----- DATASET RECORDS -----
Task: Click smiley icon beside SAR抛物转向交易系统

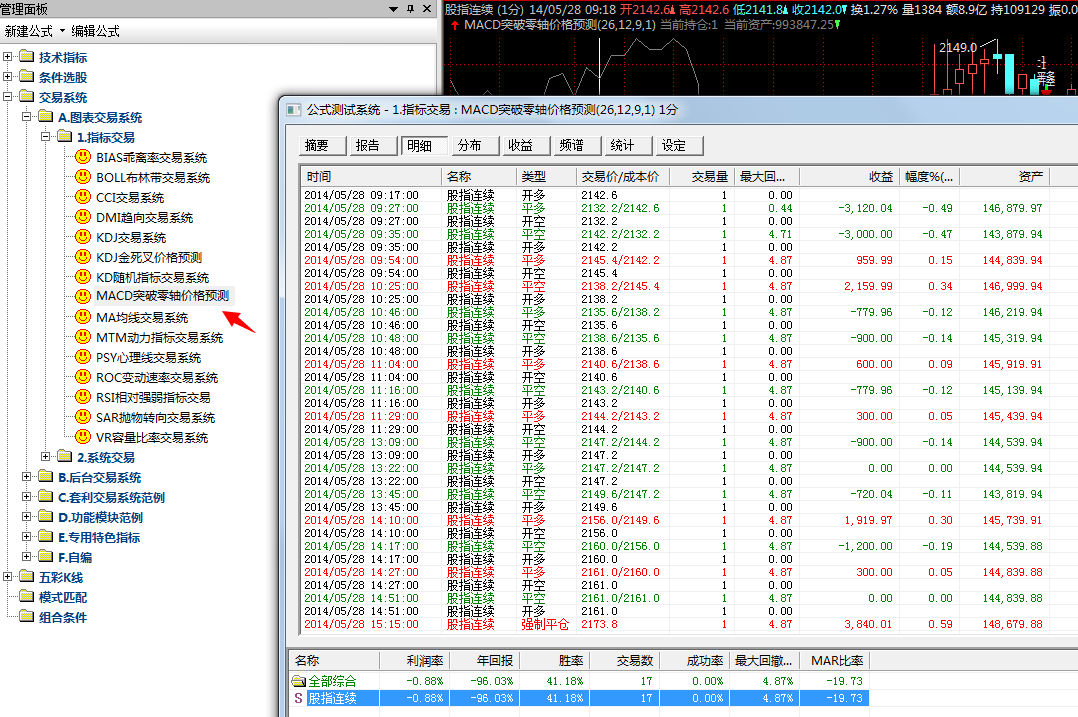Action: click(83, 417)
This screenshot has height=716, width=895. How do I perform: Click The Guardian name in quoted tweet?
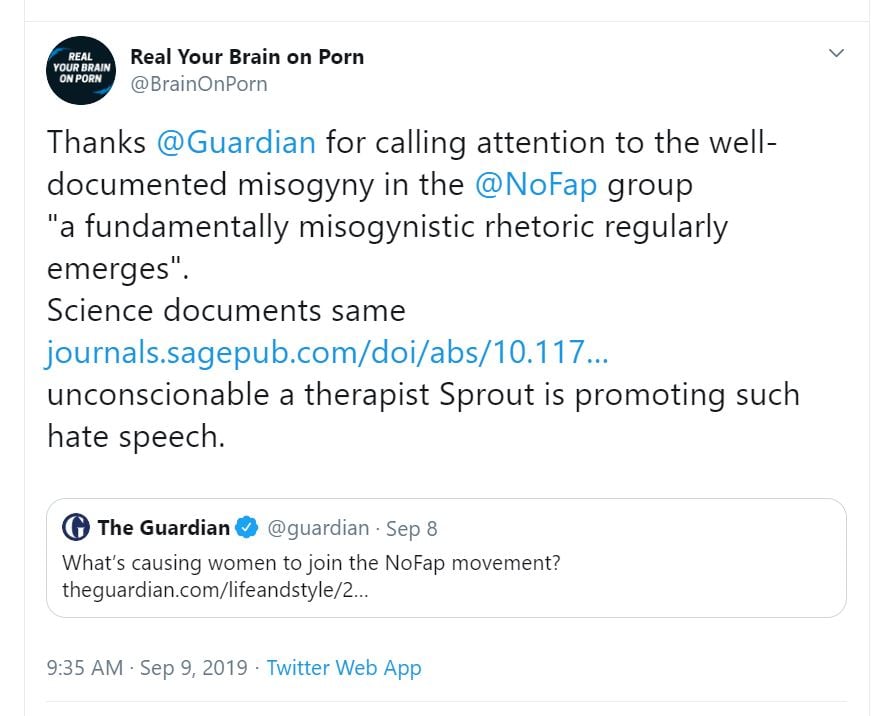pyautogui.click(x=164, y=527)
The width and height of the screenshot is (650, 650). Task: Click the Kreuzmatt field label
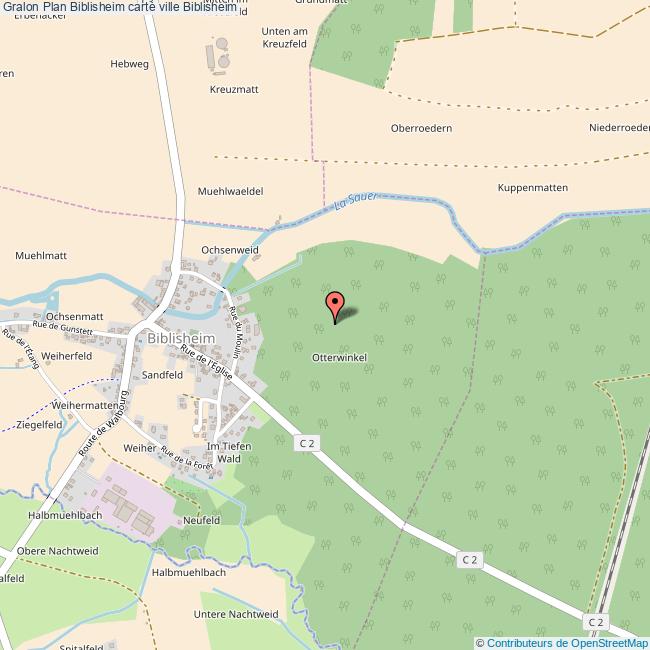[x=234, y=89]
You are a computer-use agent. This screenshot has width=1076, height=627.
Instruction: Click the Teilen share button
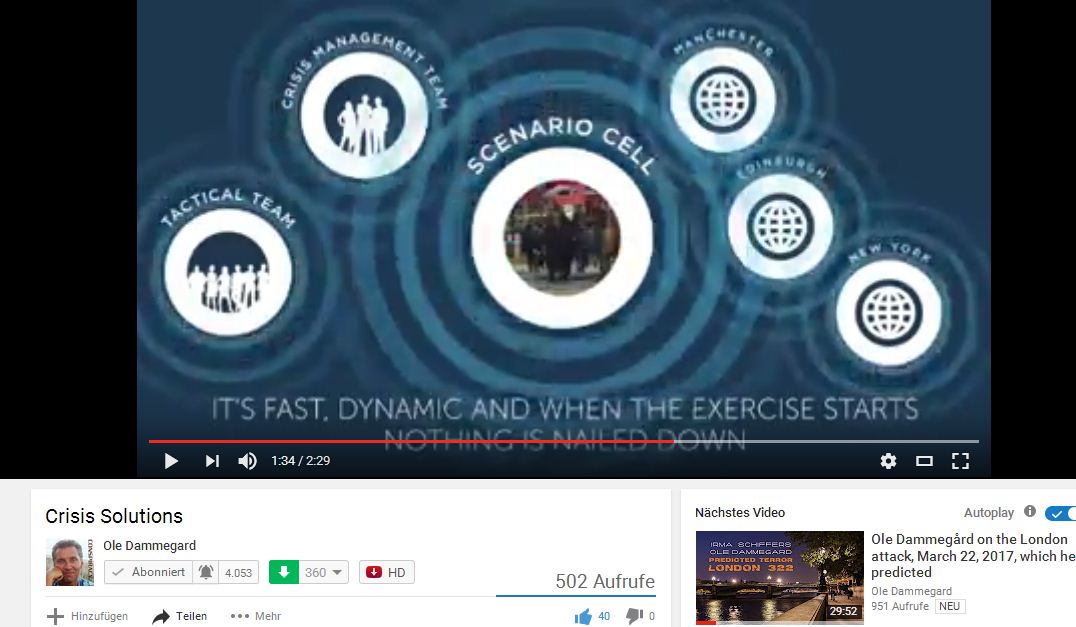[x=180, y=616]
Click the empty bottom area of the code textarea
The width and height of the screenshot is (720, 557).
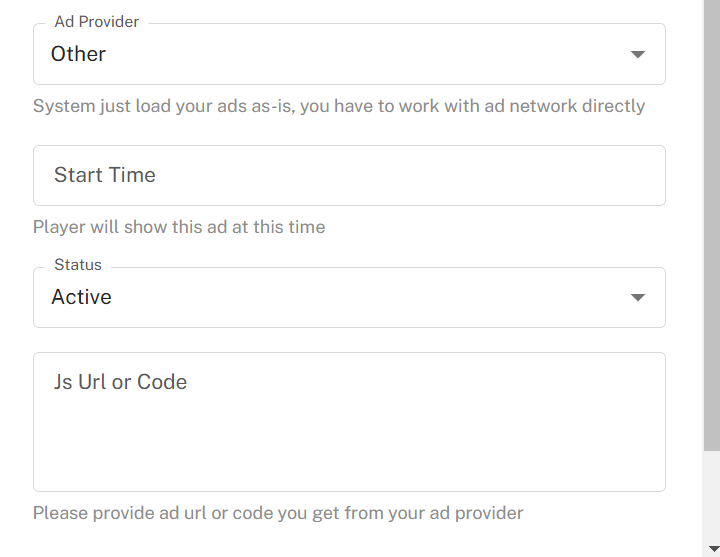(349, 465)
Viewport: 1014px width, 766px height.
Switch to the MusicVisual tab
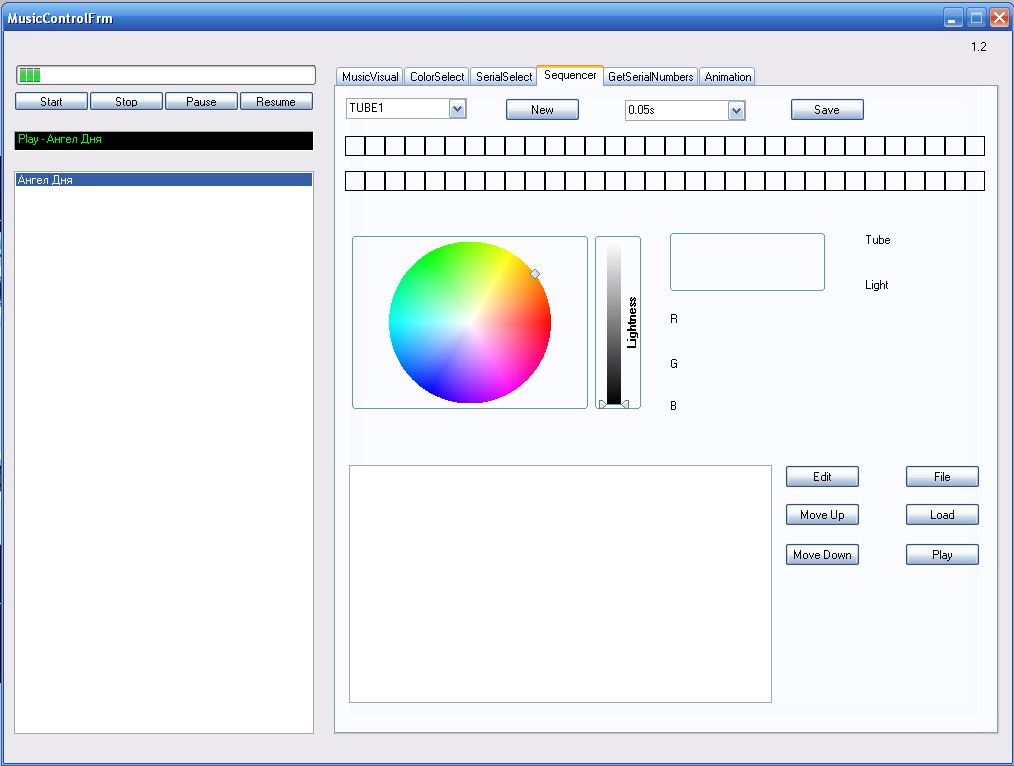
-----
### AIM:
Rewrite the part of the records that opens with the line containing "Click the empty" and closes with the end of the records, putting "editor" in place of "textarea" and leaving everything else unchanged. Leave the pictures out of your answer.

### WRITTEN ANSWER:
Click the empty bottom area of the code editor
The width and height of the screenshot is (720, 557).
(349, 465)
Viewport: 1014px width, 766px height.
Switch to the MusicVisual tab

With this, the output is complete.